Appeal by the defendant from a judgment of the County Court, Orange County (De *1011Rosa, J.), rendered July 13, 2011, convicting him of criminal possession of stolen property in the fourth degree (two counts), upon a jury verdict, and imposing sentence.
Ordered that the judgment is affirmed.
The defendant’s contention that the evidence was legally insufficient to support his convictions is unpreserved for appellate review, as defense counsel made only a general motion for a trial order of dismissal based upon the People’s alleged failure to make out a prima facie case (see CPL 470.05; People v Hawkins, 11 NY3d 484, 491-492 [2008]; People v Chance, 105 AD3d 758, 759 [2013]; People v Hill, 72 AD3d 702, 705 [2010]). In any event, viewing the evidence in the light most favorable to the prosecution (see People v Contes, 60 NY2d 620 [1983]), we find that it was legally sufficient to establish the defendant’s guilt beyond a reasonable doubt. Additionally, in fulfilling our responsibility to conduct an independent review of the weight of the evidence (see CPL 470.15 [5]; People v Danielson, 9 NY3d 342 [2007]), we nevertheless accord great deference to the factfinder’s opportunity to view the witnesses, hear the testimony, and observe demeanor (see People v Mateo, 2 NY3d 383, 410 [2004], cert denied 542 US 946 [2004]; People v Bleakley, 69 NY2d 490, 495 [1987]). Upon reviewing the record here, we are satisfied that the verdict of guilt was not against the weight of the evidence (see People v Romero, 7 NY3d 633 [2006]).

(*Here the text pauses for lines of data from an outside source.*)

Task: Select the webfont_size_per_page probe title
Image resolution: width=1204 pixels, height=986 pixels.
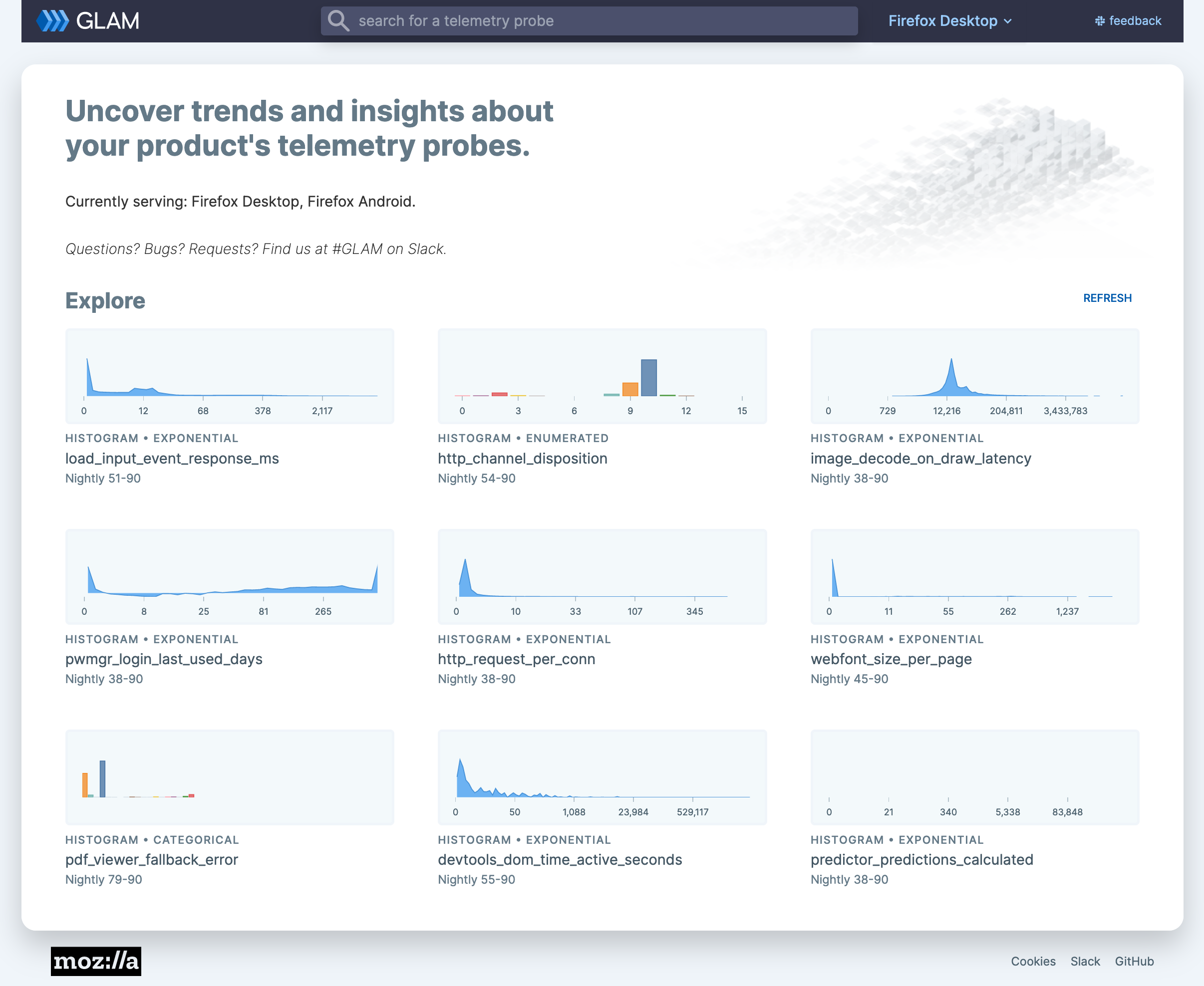Action: pyautogui.click(x=891, y=659)
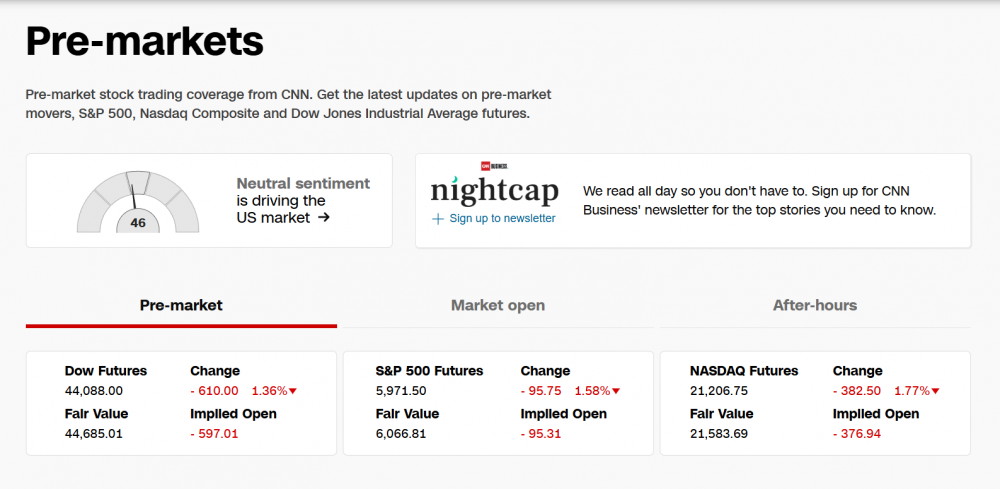Image resolution: width=1000 pixels, height=489 pixels.
Task: Open 'Sign up to newsletter' link
Action: [502, 218]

The defendant’s contention that he was deprived of the right to a fair trial by certain comments made by the prosecutor on summation is unpreserved for appellate review, as the defendant did not object to the remarks at issue (see CPL 470.05 [2]; People v Kinard, 96 AD3d 976 [2012]). In any event, the challenged remarks constituted fair comment on the evidence and the reasonable inferences to be drawn therefrom, or permissible rhetorical comment (see People v Ashwal, 39 NY2d 105, 109-110 [1976]; People v Gross, 88 AD3d 905, 906 [2011]).
The defendant has failed to establish that he was deprived of the effective assistance of counsel (see People v Benevento, 91 NY2d 708 [1998]; People v Baldi, 54 NY2d 137 [1981]).
The defendant’s contention that the County Court failed to comply with CPL 400.21 before sentencing him as a second felony offender is unpreserved for appellate review (see People v Jackson, 87 AD3d 552, 553-554 [2011]; People v Csoke, 11 AD3d 631 [2004]; People v Todd, 306 AD2d 504, 505 [2003]). In any event, the County Court substantially complied with the requirements of CPL 400.21 (see People v Bouyea, 64 NY2d 1140, 1142 [1985]), and the court’s failure to specifically ask the defendant if he wished to controvert the allegations in the predi*1012cate felony statement was harmless, since the defendant admitted the allegations in the statement, there is no indication that the defendant intended to claim that his prior conviction was unconstitutionally obtained, and he has not alleged any grounds to controvert it (see People v Chase, 101 AD3d 1141 [2012]; People v McAllister, 47 AD3d 731 [2008]; People v Flores, 40 AD3d 876 [2007]). Rivera, J.P., Lott, Sgroi and Miller, JJ., concur.